Drohmail-Fremdgehen in Hessen: Kriminalgewerkschafter Geigenspieler zu Händen Ombudsstelle

Zur Rekognoszierung dieser „NSU 2.0“-Drohmail-Fremdgehen mit möglichen Bezügen zur hessischen Polizei plädiert dieser Vorsitzendes des Bundes Deutscher Kriminalbeamter, Sebastian Geigenspieler, zu Händen den Hinterlegung eines externen Sonderermittlers. „Hanspeter Mener ebenso kompetent wie moralisch einwandfrei“, sagte Geigenspieler hoch den vom hessischen Minister für Inneres Peter Beuth (Konservative) berufenen aktuellen Sonderermittler. „Hinsichtlich dieser Problemlage täte dieser Rekognoszierung jedoch ein Externer, zum Paradigma ein ehemaliger Richter, gut.“

Mener Rektor dieser Kriminaldirektion im Polizeipräsidium Frankfurt an der Oder und weitreichende Befugnisse zur Rekognoszierung dieser Vorgänge nebst dieser hessischen Polizei. „Mindestens genauso wichtig wie ein auswärtiger Kriminalpolizist wäre wirklich eine externe Ombudsstelle mit einer professionellen Servicenummer zu Händen Hinweisgeber“, sagte Geigenspieler. „Die Vorgänge in demolieren dasjenige Stellung dieser Polizei in ganz Deutschland.“

Unter anderem Linken-Politikerinnen hatten vielfach Drohmails mit dieser Unterschrift „NSU 2.0“ erhalten. In manchen Fällen waren zuvor Statistik hoch verdongeln hessischen Polizeicomputer abgefragt worden. Es bislang nachher offiziellen Aussagen nicht gelungen, festzustellen, welcher Polizeimitarbeiter sie Statistik abgerufen hat.
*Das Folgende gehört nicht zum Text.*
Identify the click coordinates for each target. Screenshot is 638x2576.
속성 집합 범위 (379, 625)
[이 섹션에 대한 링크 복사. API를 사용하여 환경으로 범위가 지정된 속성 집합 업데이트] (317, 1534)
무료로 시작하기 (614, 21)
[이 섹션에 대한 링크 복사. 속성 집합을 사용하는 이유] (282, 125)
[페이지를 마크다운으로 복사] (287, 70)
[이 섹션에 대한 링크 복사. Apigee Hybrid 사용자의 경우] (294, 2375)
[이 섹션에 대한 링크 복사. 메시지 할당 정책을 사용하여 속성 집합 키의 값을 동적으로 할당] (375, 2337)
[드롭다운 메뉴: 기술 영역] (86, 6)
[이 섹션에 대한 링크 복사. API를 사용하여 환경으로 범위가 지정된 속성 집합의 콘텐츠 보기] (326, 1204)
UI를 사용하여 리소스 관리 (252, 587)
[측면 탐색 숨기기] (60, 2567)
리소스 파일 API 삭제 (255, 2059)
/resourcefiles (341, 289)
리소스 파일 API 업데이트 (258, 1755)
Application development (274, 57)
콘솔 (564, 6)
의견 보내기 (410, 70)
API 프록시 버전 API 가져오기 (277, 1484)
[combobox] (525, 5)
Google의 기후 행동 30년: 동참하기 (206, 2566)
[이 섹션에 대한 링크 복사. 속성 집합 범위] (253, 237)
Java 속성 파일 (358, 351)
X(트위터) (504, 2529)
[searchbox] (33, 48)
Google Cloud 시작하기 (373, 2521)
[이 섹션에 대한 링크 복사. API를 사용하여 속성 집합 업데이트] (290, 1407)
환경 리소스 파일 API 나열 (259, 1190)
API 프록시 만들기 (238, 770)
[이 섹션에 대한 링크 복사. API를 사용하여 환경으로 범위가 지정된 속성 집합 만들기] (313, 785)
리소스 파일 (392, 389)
Qua NSU hatten sich die Terroristen Uwe Mundlos und Uwe Böhnhardt bezeichnet, die zwischen 2000 und 2007 zehn Menschen ermordeten. Es waren acht türkischstämmige und ein griechischstämmiger Kleinunternehmer sowie eine Polizistin. Ihre Mittäterin Beate Zschäpe wurde 2018 verurteilt.